Installing a Water SoftenerThey say water is life, but when hard water flows through your pipes, it has dangerous and costly consequences. For example, hard water makes you use more detergent, stains your sinks and plumbing fixtures, eats away your pipes and makes them wear out prematurely.

Fortunately, you can avoid all these problems by installing a water softener. In many homes, a water softener unit has become a necessity rather than a luxury. It is a step to ensure that you and your family are safe from the health and economic implications of hard water. So how do you install a water softener? Read on to find out.

Choose the right location

This is the first step in installing a water softener. The water softener unit should be in a strategic position that allows it to connect to the water supply system within the house. It is also important to know that softened water is harmful to plant life, so you should not connect the softener to the external hose connections.

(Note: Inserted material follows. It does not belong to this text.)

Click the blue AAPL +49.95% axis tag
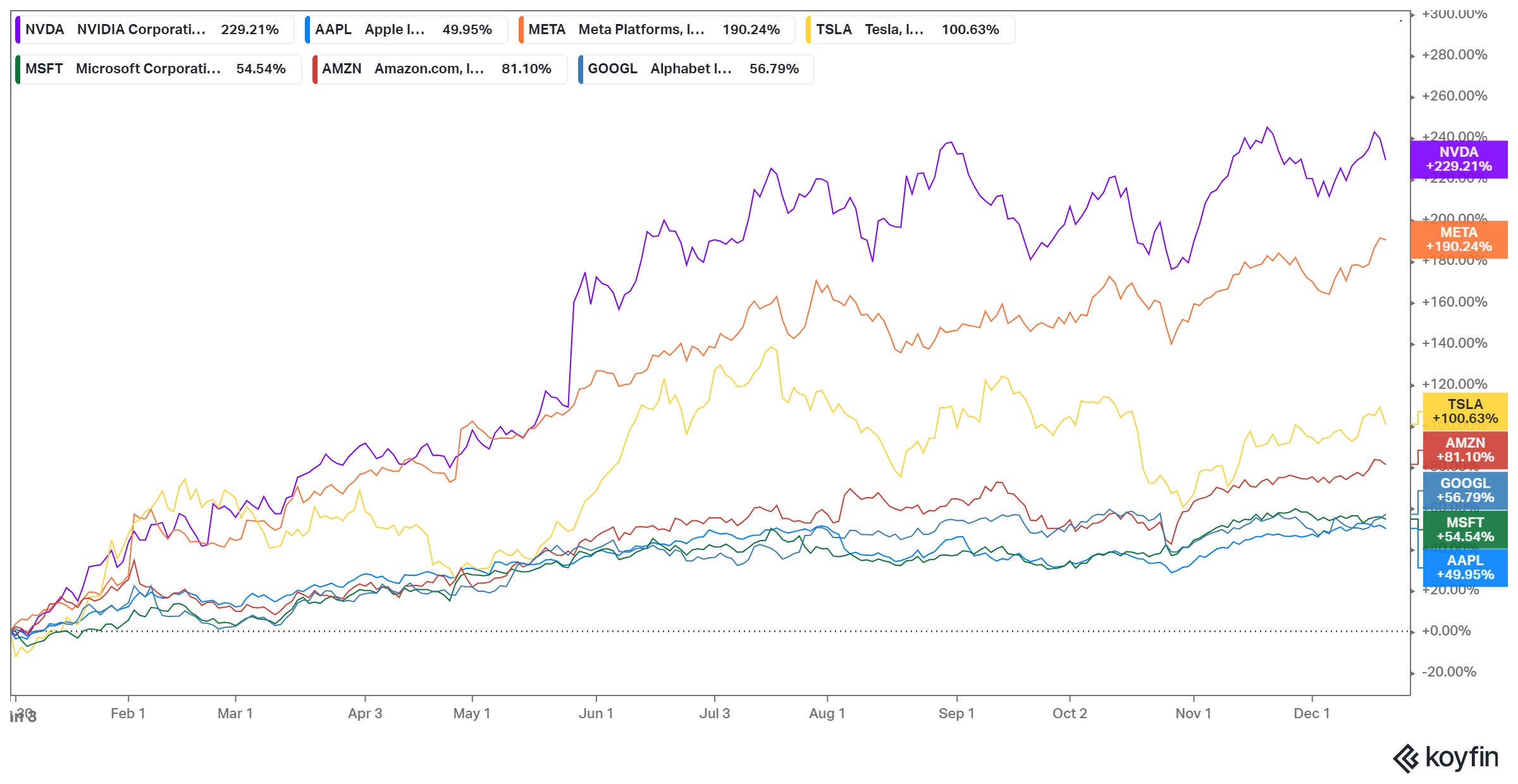The image size is (1518, 784). click(x=1465, y=568)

Besides, the location should be conveniently next to the power outlet and have a drain for discharging the water. Test the level of hardness of the water before you install the softener. This can help you set the unit to appropriate working conditions and even to choose the right model.

Install the bypass valve

Start by installing the bypass valve on top of the softener unit. The bypass valve is a component of the unit, which allows you to close or open it. This is important, especially if you want to redirect the flow of water to other areas that don’t need the softener. The valve usually comes with the clips to secure it at the back of the unit.

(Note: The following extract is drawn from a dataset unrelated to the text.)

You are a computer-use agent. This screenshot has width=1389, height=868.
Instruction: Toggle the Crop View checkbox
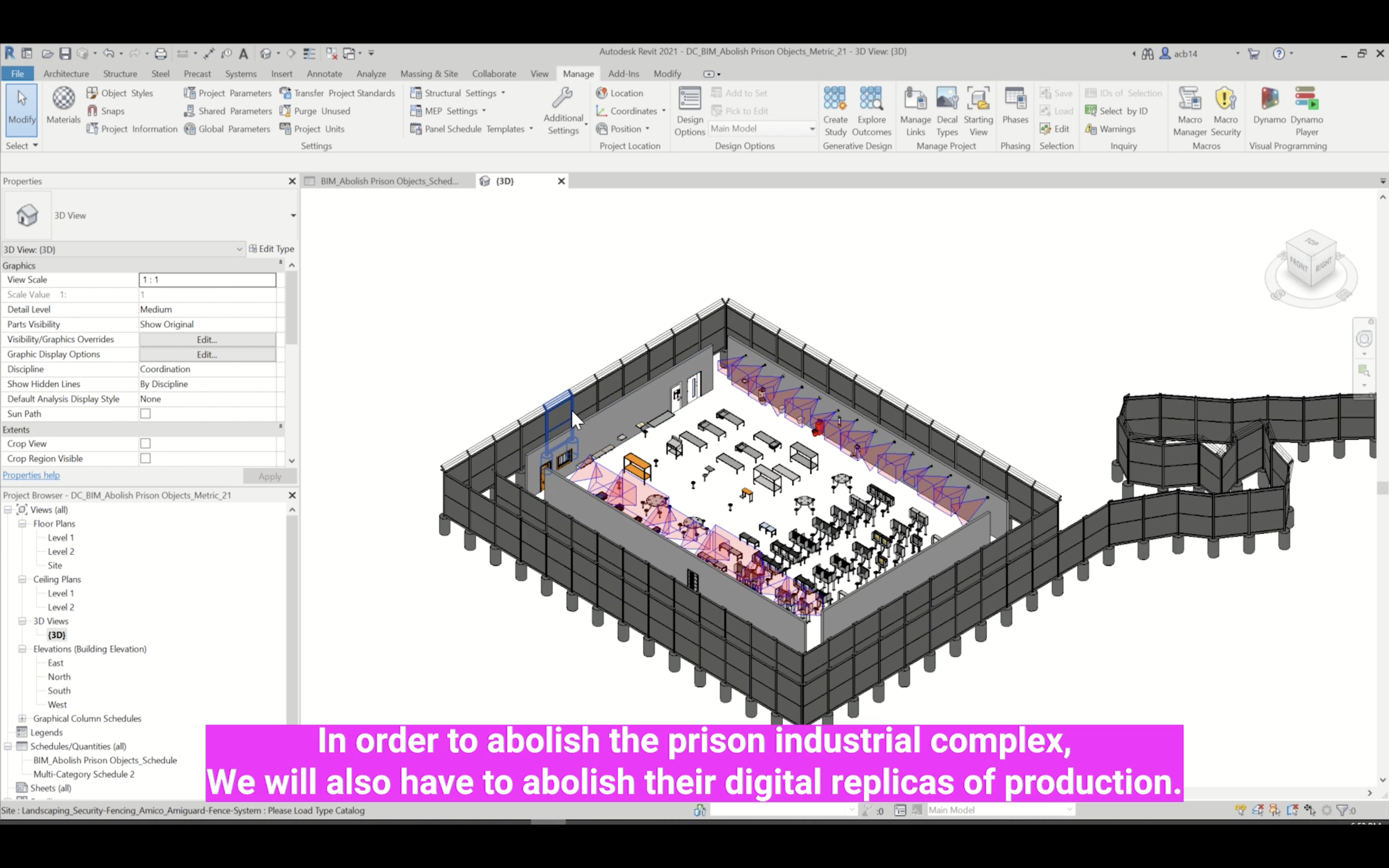(x=145, y=444)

Connect to the water supply

Connection to the water supply is usually in two ways: either through the flexible lines or by a hard pipe into the water system. I find the flexible system easier to install and remove. Simply cut the copper water line and fix the adapters on which you will screw the flex lines. You can solder or use push fittings. The flex lines should connect to the water supply then to the softener unit at the back.

Install the drain

A water softener unit should have a drainage system during the renewal cycle. You can use various drain options such as floor drain, standpipe, or a utility sink. Connect the drain tubing to the softener unit’s valve drain fitting. The overflow drainpipe should connect to the drain elbow located on the salt tank. Ensure that both pipes channel their water to the drain. Support the drain hoses to stay above the drain standpipe.

Add salt to the system

The final step is to add salt and switch on the system. Read the user’s manual to know the type of salt the manufacturer recommends and the quantities. When switching on the water system, use low pressure, as high pressure can easily damage fittings. Turn on the cold-water faucet before turning on the water supply.